Professor Nicholas Stern, a Briton who authored a landmark 2006 report on the economic impact of global warming, made the observation at the Energy Intelligence Forum industry gathering.
“We are killing people on a grand scale with air pollution” and more, Stern told delegates including top executives.
A temperature jump of between three to four degrees Celsius was “still in the realm of possibility”, he added.
Such an increase would be “devastating” and cause extreme or deadly temperatures in densely-populated nations like China and India.
“We’re talking about potential death of hundreds of millions or billions,” the London School of Economics professor noted.
Under the 2015 Paris Agreement nations have pledged to reach net-zero carbon emissions by the middle of the century with the objective of limiting the increase in global temperatures to two degrees, and preferably to 1.5 degrees.

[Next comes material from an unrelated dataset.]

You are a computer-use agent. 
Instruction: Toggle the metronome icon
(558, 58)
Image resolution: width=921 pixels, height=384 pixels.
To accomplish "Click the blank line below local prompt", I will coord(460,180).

Experts believe that chances of meeting those objectives are quickly evaporating, and have warned the impact could be severe.
“We haven’t seen a three degree rise for three million years — that’s way before homo sapiens,” Stern said.
A warming of this magnitude could lead to a rise in sea level of 10 to 20 meters, submerging some areas and disrupting life.
“We don’t know how close we are to the collapse of the Amazon system or the thawing of the permafrost” that would release vast amounts of the powerful greenhouse gas methane, or the melting of Antarctic ice.
“But we know enough to recognise those risks,” he added.
Stern insisted that his influential 2006 report, which was labelled alarmist by some at the time, was in fact not.
And he welcomed the energy sector’s initial moves towards transition away from fossil fuels.
“This transition we all embark upon, it’s the growth story of the 21st century,” Stern said, as investments will be needed in new infrastructure and equipment.
And he added that people across the world needed to invest at home, for example with insulation and more efficient heating.
Speaking on the sidelines of the London event, Bochum University Professor Graham Weale told AFP that the transition was overshadowed in Germany by energy security concerns since Russia’s war on Ukraine.
Weale, a former chief economist at power giant RWE, indicated German industry was now in crisis.
“German industry is fighting for its survival now. It was relying on the cheap Russian gas which disappeared almost overnight,” Weale said.
“It’s fighting for any cubic meter of gas (so) the industry has hardly got the bandwidth to plan for its decarbonization.”